Apache POI or docx4j for dealing with docx documents

becks picture becks · Feb 21, 2013 · Viewed 28.4k times · Source

What do you think Which is better to use to read docx document as java objects and why ?

in other words. which library supports most of the word tags ?

Answer

JasonPlutext picture JasonPlutext · Feb 24, 2013

Disclosure: I lead the docx4j project

Although docx4j can also handle pptx and xlsx, it is mostly used for docx manipulation. By way of illustration, as at the time of writing, there are nearly 1000 topics in the docx4j forum. The pptx forum has only 10% of the volume.

Whatever you want to do with the docx document, docx4j ought to be able to help you.
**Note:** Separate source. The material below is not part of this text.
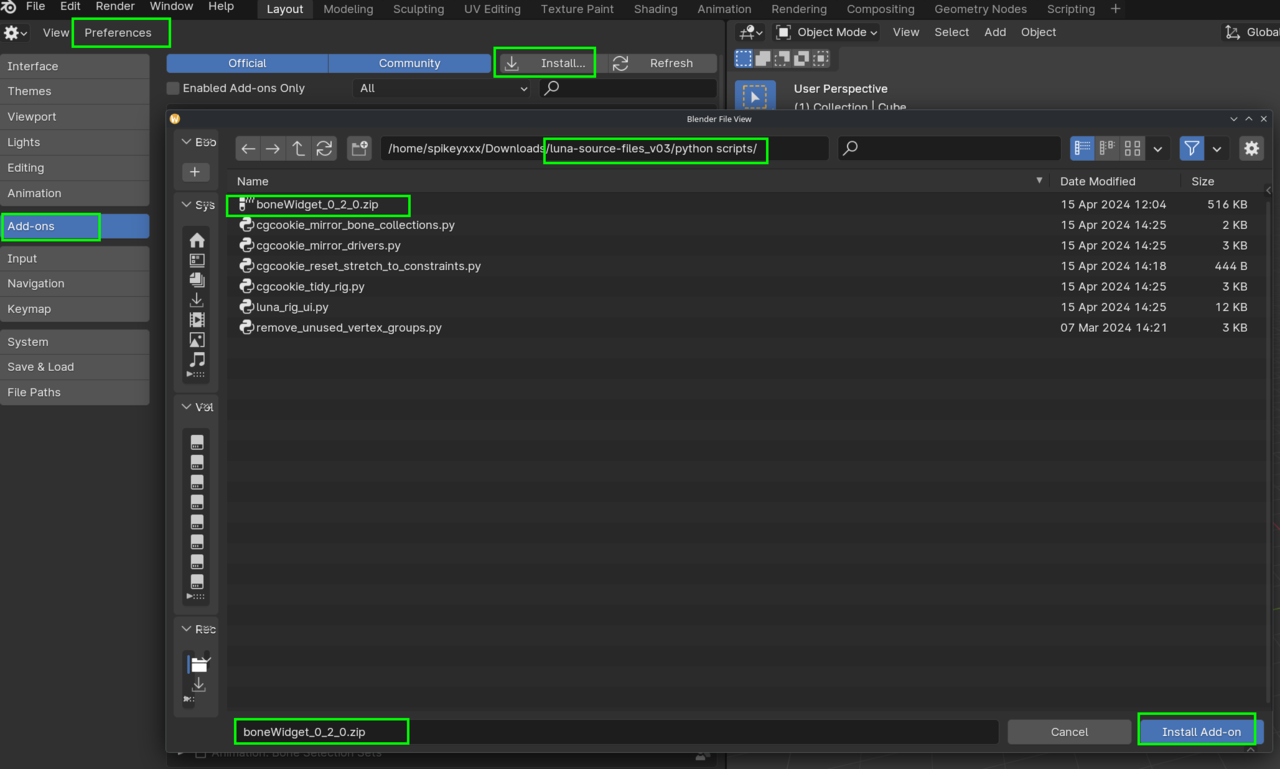Open the add-on category dropdown showing All
This screenshot has height=769, width=1280.
pyautogui.click(x=443, y=88)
There's a single page overview of a generic workflow.

For many common requirements, docx4j provides higher level API. These include:

  • Create/open/save docx (of course)

  • Report/document generation, using a variety of approaches: (i) Variable substitution, (ii) XML data binding (particularly strong), and (iii) Mailmerge

  • Export as HTML, XHTML

  • Export as PDF (with font support)

For anything else, you can manipulate the JAXB representation of the docx to your heart's content. JAXB is a Java community standard, included in Java 6, and with a strong alternative implementation in EclipseLink's MOXy. (POI uses XML Beans instead of JAXB)

There's a web app to help you explore a docx, and generate Java code to create corresponding Java objects.

Of course, if there is some specific task you have in mind, it may be that docx4j or POI has a particular strength there.

Both docx4j and POI are ASL v2 licensed.

docx4j is actively maintained; its source code is on GitHub.

In addition, commercial support is available for docx4j if you want it, as are several commercial extensions eg MergeDocx.

docx4j does rely on POI as a library for its implementation of the OLE 2 Compound Document format, which we're grateful for.